The task: Copy out the rows from the line containing "Identify the location of x-tick-label: 120." through the line containing "center [330, 18].", both included, with nothing changed.

Source data:
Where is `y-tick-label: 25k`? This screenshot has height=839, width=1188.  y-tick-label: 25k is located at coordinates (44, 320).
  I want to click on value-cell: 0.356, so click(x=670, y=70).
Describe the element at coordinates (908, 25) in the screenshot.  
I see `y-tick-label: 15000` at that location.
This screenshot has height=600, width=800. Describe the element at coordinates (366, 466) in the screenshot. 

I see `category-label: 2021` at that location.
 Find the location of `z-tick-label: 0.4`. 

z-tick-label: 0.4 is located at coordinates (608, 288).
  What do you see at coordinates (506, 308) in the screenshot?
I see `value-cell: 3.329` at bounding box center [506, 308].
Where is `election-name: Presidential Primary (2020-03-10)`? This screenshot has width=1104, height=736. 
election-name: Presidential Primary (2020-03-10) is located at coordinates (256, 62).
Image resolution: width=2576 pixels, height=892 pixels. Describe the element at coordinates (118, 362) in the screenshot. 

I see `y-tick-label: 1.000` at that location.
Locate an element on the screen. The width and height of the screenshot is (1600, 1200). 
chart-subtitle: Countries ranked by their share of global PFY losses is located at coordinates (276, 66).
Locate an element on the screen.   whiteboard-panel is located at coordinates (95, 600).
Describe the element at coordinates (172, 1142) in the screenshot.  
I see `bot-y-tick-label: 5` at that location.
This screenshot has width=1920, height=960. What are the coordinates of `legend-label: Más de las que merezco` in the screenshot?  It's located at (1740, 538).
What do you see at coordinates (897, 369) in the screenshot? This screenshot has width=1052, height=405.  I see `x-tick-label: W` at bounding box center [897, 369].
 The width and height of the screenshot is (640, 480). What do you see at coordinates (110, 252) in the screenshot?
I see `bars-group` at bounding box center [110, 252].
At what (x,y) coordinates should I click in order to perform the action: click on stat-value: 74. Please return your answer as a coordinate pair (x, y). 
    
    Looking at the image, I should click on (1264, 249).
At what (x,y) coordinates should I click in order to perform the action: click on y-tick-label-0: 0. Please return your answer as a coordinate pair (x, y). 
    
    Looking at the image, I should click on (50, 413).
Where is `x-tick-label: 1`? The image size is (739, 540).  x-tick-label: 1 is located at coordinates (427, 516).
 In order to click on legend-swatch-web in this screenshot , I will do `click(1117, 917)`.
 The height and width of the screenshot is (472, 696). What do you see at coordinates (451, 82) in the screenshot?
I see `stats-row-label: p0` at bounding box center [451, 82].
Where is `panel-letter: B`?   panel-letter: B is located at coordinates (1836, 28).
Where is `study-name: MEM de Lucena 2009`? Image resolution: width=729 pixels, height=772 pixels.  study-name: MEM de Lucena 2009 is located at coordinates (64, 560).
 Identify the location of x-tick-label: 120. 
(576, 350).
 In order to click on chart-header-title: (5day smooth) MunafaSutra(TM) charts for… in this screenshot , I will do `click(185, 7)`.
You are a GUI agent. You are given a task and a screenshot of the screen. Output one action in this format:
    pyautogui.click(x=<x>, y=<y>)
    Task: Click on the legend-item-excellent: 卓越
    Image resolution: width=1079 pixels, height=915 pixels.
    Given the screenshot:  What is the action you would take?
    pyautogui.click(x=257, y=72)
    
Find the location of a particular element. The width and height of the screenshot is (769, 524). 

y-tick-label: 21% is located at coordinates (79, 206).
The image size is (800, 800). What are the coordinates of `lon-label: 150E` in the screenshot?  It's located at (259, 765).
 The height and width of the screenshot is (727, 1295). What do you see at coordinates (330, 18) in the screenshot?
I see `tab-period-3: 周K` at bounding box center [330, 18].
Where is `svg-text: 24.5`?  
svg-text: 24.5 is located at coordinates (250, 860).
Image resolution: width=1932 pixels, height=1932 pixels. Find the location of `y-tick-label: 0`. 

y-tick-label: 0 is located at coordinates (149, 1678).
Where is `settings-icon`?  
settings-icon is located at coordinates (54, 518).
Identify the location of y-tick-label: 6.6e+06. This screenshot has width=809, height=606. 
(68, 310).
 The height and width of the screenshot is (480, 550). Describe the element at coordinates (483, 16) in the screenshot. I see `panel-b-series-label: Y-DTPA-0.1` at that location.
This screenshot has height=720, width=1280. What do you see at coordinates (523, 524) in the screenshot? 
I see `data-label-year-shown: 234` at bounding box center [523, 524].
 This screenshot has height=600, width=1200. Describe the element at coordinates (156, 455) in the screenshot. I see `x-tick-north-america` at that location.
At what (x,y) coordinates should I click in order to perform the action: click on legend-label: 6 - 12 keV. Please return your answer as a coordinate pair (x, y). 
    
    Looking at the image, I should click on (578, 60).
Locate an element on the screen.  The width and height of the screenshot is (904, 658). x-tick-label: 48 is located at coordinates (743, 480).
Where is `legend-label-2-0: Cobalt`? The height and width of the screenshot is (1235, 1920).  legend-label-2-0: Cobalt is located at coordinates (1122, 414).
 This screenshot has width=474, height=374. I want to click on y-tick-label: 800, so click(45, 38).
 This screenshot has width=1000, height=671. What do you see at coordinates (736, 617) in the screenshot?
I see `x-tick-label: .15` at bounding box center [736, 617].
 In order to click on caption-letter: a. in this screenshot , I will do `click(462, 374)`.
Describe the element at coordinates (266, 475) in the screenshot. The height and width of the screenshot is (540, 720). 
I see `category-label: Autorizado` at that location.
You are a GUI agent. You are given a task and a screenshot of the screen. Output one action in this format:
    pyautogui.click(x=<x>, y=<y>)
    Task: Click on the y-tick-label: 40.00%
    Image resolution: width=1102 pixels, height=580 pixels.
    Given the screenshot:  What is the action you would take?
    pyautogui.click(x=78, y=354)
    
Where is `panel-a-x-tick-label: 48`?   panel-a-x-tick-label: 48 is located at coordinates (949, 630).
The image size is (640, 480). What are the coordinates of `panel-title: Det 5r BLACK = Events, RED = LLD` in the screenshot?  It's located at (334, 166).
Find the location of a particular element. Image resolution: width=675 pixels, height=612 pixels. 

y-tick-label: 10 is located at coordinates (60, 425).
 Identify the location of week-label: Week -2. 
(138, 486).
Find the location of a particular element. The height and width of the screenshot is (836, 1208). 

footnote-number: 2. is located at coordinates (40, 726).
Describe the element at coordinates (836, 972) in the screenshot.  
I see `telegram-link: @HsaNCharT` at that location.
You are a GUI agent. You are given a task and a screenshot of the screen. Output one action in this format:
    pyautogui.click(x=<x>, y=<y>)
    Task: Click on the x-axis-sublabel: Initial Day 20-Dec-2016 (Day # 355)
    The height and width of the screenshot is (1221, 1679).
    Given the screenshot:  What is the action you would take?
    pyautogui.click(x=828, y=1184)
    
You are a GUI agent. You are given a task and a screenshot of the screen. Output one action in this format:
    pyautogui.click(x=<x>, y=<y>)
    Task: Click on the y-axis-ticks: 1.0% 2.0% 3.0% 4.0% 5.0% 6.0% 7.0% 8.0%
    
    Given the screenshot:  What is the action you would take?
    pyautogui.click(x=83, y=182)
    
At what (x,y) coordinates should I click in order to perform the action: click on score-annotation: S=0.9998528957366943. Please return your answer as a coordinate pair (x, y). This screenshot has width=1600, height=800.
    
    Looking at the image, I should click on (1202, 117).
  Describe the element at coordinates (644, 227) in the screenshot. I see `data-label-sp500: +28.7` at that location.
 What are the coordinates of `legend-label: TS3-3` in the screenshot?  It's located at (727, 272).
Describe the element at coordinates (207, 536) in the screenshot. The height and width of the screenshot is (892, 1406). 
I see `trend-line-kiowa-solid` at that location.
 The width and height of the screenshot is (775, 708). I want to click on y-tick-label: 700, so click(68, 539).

Finished exercise:
 Identify the location of x-tick-label: 120. 
(576, 350).
 In order to click on chart-header-title: (5day smooth) MunafaSutra(TM) charts for… in this screenshot , I will do `click(185, 7)`.
You are a GUI agent. You are given a task and a screenshot of the screen. Output one action in this format:
    pyautogui.click(x=<x>, y=<y>)
    Task: Click on the legend-item-excellent: 卓越
    Image resolution: width=1079 pixels, height=915 pixels.
    Given the screenshot:  What is the action you would take?
    pyautogui.click(x=257, y=72)
    
Find the location of a particular element. The width and height of the screenshot is (769, 524). 

y-tick-label: 21% is located at coordinates (79, 206).
The image size is (800, 800). What are the coordinates of `lon-label: 150E` in the screenshot?  It's located at (259, 765).
 The height and width of the screenshot is (727, 1295). What do you see at coordinates (330, 18) in the screenshot?
I see `tab-period-3: 周K` at bounding box center [330, 18].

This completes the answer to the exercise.